There are many mechanisms for HER2 endocytosis. First is the CME. Co-immunoprecipitation clearly shows that HER2 binds directly to AP-2, in addition, dynasore can completely block the HER2 endocytosis of SKBR3 cells. Secondly, the caveolin binding motif φ x φ xxxx φ (φ represents aromatic amino acids Trp, Phe, or Tyr) usually exists on caveolins. Interestingly, the sequence WSYGVTIW has been identified in the intracellular kinase domain of HER2. In addition, studies have shown that HER2 can take advantage of the endocytosis pathway of CLIC/GEEC.
These different findings reveal the important characteristics of HER2 endocytosis. First of all, the endocytosis of HER2 is mixed. Secondly, the caveolae-mediated endocytosis pathway seems to be more frequently used.
Nectin-4
Nectin-4 is a 66 kDa type I transmembrane protein whose main function is to promote cell-to-cell contact. Nectin-4 is an attractive target for ADC because studies have shown that it is overexpressed in several tumor types but almost non-existent in normal adult tissues.

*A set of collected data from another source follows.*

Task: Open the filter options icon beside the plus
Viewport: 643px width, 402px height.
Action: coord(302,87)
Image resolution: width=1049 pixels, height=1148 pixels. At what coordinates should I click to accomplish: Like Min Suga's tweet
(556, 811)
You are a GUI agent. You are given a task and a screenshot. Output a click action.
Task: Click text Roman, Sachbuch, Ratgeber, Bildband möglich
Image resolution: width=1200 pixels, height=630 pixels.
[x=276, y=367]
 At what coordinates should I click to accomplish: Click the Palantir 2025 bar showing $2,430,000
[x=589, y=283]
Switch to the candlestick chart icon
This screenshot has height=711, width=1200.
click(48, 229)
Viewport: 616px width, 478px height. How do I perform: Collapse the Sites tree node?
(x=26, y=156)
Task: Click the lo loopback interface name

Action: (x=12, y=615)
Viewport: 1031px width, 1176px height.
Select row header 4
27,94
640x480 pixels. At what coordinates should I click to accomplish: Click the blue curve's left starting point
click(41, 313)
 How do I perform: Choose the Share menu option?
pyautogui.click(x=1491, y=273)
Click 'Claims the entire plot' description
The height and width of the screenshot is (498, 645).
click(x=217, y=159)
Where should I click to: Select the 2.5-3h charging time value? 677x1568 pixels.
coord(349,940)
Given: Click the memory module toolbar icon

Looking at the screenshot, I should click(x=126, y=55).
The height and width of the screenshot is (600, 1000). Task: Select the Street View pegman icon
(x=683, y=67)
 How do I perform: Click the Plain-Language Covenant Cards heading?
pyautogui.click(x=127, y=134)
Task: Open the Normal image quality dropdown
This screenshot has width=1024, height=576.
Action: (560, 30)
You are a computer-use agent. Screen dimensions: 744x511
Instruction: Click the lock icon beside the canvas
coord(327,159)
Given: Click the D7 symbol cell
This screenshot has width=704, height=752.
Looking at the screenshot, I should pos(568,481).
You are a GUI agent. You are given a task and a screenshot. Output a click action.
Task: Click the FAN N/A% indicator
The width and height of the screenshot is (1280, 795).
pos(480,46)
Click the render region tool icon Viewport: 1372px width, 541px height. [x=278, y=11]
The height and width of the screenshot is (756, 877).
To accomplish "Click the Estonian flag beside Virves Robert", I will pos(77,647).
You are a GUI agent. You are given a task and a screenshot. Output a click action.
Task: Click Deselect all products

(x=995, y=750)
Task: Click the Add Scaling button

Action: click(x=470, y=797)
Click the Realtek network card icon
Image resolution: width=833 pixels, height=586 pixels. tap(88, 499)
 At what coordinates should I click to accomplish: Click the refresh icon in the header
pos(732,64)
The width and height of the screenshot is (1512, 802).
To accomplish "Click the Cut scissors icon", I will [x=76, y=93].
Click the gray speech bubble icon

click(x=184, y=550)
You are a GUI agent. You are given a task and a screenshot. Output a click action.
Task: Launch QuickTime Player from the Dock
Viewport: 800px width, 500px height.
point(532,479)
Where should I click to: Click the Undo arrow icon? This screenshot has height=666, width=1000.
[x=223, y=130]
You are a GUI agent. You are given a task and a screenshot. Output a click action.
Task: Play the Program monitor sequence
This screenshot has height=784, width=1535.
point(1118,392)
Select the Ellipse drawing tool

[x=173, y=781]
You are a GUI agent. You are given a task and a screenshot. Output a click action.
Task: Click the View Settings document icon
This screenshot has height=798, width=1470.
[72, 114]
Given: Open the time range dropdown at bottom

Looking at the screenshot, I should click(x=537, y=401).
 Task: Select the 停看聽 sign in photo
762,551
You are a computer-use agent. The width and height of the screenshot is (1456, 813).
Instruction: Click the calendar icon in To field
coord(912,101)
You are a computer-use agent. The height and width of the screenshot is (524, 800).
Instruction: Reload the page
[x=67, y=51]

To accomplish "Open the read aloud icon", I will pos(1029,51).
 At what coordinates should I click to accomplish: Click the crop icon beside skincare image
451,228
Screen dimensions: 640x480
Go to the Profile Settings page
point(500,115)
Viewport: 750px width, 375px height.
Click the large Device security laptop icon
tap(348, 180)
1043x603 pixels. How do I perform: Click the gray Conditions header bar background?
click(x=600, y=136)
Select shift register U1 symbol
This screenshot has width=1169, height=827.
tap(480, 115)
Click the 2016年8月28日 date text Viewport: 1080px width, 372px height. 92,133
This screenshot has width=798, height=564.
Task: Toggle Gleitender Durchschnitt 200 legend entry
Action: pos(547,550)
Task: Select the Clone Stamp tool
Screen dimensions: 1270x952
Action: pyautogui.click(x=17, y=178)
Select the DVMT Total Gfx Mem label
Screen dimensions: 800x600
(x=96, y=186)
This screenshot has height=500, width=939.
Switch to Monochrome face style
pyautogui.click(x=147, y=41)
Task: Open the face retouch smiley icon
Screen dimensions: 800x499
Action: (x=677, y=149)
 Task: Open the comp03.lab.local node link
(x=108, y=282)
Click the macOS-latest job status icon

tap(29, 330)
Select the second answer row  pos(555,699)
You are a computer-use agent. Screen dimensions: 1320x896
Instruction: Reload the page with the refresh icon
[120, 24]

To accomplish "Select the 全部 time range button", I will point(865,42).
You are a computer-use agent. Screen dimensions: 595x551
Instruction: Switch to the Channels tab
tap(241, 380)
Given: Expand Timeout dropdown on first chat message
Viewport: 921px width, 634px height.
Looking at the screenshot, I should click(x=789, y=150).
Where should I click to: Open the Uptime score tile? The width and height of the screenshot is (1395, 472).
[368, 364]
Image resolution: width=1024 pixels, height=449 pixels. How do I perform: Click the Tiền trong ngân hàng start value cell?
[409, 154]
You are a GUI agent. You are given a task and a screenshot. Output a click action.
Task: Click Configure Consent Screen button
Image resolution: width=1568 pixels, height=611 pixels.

At present, no information about the endocytosis of natural ligands or complexes of mAb/ADC and nectin-4 has been found, but we can learn from the study of the endocytosis of nectin-4 binding pathogens. Nectin-4 is also the receptor of the measles virus. Studies have shown that the measles virus enters MCF7, HTB-20 breast cancer cells, and DLD-1 colorectal cancer cells through macropinocytosis. Virus entry requires PAK1. On the contrary, dynamin inhibitor Dynasore has no effect on virus entry. In addition, cells expressing dominant negative caveolin could not eliminate the endocytosis of the virus.